Why? The Answer is In The Play

By Associate Director, Courtney O’Connor

Whenever I tell people about our epic project, they generally stare at me for a few seconds after they learn that the total running time for The Life and Adventures of Nicholas Nickleby will be about 6 ½ hours, in two parts of just over 3 hours each. This is generally followed by 2 questions: “Are you crazy?” and “Why?” 

The answer to the first question, “Are you crazy?” is easy – yes, although that has very little to do with this production, frankly. The second question, “Why?” is much more complex. 

This past March, Producing Artistic Director Spiro Veloudos and I sat down for coffee, and he laid out his vision for directing this piece. It was clear that this has long been a dream of his. He initially had conversations about producing …Nicholas Nicklebywhen he was the Artistic Director at The Publick Theatre, before the script had been trimmed to its current, abridged length from the original 9 hours. For some twenty years, this story and this play have been stewing and ruminating in Spiro’s mind and creative energy. Even as a big fan of the process of working on a piece, I must say – that’s a long time.

As Spiro and I delved into and spoke about the play, another aspect became clear. This show is big. Let’s just look at the numbers for a moment, shall we? 

2 parts
3.25 hours each 
6.5 hours total
5 weeks rehearsal
9 weeks performance
25 actors
150+ roles
1000+ costume pieces

And we’ve only just begun. So why on earth would someone undertake this when we are in some of the worst economic times in recent memory? 

The answer, dear readers, is in the play. As they do in much of Dickens’ work, money and class run at the very core of …Nicholas Nickleby.
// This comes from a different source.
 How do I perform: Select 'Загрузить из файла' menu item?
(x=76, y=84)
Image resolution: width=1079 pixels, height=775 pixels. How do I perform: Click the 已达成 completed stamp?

It is easy to see Ralph Nickleby as an extension of Ebenezer Scrooge, but the exploration of the effect of money goes much deeper than that. Who has it, who doesn’t, who’s trying to get it, and how. What are the consequences of each of those situations? The juxtaposition between the wealthy and the poor seem to be more central and more present than in some of Dickens’ other writings. 

In his book, The Nicholas Nickleby Story, Leon Rubin (Associate Director of the Royal Shakespeare Company production) recounts the experience the company had with the creation of this piece. He tells how to one point in the process, adaptor David Edgar was “challenged by Trevor (Nunn) to say what he thought Nicholas Nickleby was really about. He replied, ‘Money’.” 

And indeed, we only have to look to the opening scene of the play to realize just how clearly Edgar allowed this thread to pull through the script. A mere 45 seconds into the play, the following lines appear: 

But a mania prevailed, 
A bubble burst, 
Four hundred stockbrokers took villa residences at Florence.
Four hundred nobodies were ruined, 

Sound familiar? 

So the question of “Why” is answered as it is for all plays and musicals at The Lyric: To entertain, to challenge, and to provoke our audiences. As with any play, the strength of the story is in how we relate to it. Though the events take place in 1830’s England, parallels to our contemporary world are clear. Thoughts and concerns of money, family, and morals are everywhere – just as they were 180 years ago.